--- START ---

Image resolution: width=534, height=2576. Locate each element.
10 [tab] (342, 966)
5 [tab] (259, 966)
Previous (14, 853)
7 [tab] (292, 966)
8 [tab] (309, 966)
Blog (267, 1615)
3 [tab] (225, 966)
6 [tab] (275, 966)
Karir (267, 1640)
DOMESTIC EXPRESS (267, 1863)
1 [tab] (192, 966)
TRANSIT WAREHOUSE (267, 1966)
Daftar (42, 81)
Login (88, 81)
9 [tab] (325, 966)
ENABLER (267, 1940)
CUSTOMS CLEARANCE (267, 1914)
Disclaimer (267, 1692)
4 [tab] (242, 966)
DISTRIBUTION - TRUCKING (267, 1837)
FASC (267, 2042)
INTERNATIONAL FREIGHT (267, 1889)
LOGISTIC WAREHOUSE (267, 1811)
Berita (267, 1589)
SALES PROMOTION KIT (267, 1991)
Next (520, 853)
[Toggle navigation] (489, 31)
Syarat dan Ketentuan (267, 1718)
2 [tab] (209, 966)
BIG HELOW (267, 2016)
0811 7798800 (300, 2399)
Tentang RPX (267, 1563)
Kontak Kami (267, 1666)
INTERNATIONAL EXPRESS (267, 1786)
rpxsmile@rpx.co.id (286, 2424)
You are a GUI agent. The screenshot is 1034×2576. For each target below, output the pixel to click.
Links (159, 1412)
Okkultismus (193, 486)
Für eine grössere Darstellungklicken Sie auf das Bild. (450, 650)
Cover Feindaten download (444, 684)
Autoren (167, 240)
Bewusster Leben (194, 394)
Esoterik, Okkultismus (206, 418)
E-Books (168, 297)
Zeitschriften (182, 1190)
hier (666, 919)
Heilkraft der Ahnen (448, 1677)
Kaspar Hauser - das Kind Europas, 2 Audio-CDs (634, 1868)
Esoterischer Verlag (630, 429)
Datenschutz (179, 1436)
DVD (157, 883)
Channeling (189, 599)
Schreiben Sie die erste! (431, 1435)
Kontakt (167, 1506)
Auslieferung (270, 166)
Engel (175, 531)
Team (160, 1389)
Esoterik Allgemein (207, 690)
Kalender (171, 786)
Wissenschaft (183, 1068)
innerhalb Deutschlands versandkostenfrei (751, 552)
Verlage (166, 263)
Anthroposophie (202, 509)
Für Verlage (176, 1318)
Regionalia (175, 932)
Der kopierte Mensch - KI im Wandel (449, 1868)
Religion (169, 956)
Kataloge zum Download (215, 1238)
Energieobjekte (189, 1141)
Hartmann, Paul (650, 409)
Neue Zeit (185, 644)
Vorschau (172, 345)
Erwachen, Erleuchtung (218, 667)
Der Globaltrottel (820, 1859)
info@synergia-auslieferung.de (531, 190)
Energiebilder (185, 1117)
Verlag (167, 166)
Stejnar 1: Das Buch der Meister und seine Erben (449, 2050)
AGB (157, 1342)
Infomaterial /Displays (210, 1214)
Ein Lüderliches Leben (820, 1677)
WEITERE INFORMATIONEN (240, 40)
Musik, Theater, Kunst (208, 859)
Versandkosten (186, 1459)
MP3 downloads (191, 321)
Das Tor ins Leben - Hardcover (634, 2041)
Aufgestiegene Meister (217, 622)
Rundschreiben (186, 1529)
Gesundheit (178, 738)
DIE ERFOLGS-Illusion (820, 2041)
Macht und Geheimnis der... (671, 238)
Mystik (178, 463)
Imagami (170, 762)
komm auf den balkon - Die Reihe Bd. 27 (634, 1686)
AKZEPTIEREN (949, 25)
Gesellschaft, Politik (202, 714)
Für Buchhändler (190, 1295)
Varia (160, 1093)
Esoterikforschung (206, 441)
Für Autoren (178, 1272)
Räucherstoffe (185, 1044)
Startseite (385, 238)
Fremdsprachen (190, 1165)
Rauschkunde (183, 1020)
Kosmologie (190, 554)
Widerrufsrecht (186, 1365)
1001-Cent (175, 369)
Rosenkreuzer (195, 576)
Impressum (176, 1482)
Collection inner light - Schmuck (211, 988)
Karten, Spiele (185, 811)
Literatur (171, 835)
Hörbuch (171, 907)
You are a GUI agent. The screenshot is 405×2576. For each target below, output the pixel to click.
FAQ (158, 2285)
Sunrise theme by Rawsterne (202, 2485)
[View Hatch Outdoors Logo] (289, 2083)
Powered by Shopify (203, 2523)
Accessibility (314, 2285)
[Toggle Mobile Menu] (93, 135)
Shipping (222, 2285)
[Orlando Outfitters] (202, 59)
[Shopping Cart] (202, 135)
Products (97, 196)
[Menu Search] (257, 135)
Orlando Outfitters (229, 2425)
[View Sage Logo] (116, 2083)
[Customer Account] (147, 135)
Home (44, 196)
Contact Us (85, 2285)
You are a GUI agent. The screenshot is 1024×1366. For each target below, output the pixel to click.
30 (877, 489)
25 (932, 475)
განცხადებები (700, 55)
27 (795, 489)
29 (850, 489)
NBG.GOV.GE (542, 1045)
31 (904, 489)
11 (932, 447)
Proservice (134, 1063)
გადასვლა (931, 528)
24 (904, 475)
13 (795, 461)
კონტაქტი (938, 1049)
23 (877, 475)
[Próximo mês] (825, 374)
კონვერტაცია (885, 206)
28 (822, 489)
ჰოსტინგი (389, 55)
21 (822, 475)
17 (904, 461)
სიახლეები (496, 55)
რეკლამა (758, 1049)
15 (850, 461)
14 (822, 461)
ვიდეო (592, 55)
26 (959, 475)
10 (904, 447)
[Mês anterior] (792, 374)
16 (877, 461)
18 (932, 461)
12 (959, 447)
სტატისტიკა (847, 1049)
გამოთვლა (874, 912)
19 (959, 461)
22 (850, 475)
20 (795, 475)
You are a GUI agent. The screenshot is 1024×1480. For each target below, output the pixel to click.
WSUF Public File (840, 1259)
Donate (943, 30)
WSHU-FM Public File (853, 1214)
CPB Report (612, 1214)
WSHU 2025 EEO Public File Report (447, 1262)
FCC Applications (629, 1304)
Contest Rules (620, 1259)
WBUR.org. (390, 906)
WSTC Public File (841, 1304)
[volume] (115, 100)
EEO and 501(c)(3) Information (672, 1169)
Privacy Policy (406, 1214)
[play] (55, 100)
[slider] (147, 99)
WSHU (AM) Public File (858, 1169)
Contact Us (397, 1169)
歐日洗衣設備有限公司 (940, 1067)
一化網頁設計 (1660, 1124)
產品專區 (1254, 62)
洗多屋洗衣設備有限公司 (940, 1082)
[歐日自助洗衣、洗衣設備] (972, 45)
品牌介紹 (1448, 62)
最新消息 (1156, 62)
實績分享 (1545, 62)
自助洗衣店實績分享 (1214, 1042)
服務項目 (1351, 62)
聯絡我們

--- END ---

* Task instructions *
Write out exactly the lines from the line with "გამოთვლა (874, 912)" to the close of the listing above, including both of those lines.

* Exercise response *
გამოთვლა (874, 912)
19 (959, 461)
22 (850, 475)
20 (795, 475)
You are a GUI agent. The screenshot is 1024×1480. For each target below, output the pixel to click.
WSUF Public File (840, 1259)
Donate (943, 30)
WSHU-FM Public File (853, 1214)
CPB Report (612, 1214)
WSHU 2025 EEO Public File Report (447, 1262)
FCC Applications (629, 1304)
Contest Rules (620, 1259)
WBUR.org. (390, 906)
WSTC Public File (841, 1304)
[volume] (115, 100)
EEO and 501(c)(3) Information (672, 1169)
Privacy Policy (406, 1214)
[play] (55, 100)
[slider] (147, 99)
WSHU (AM) Public File (858, 1169)
Contact Us (397, 1169)
歐日洗衣設備有限公司 (940, 1067)
一化網頁設計 (1660, 1124)
產品專區 (1254, 62)
洗多屋洗衣設備有限公司 (940, 1082)
[歐日自助洗衣、洗衣設備] (972, 45)
品牌介紹 (1448, 62)
最新消息 (1156, 62)
實績分享 (1545, 62)
自助洗衣店實績分享 (1214, 1042)
服務項目 (1351, 62)
聯絡我們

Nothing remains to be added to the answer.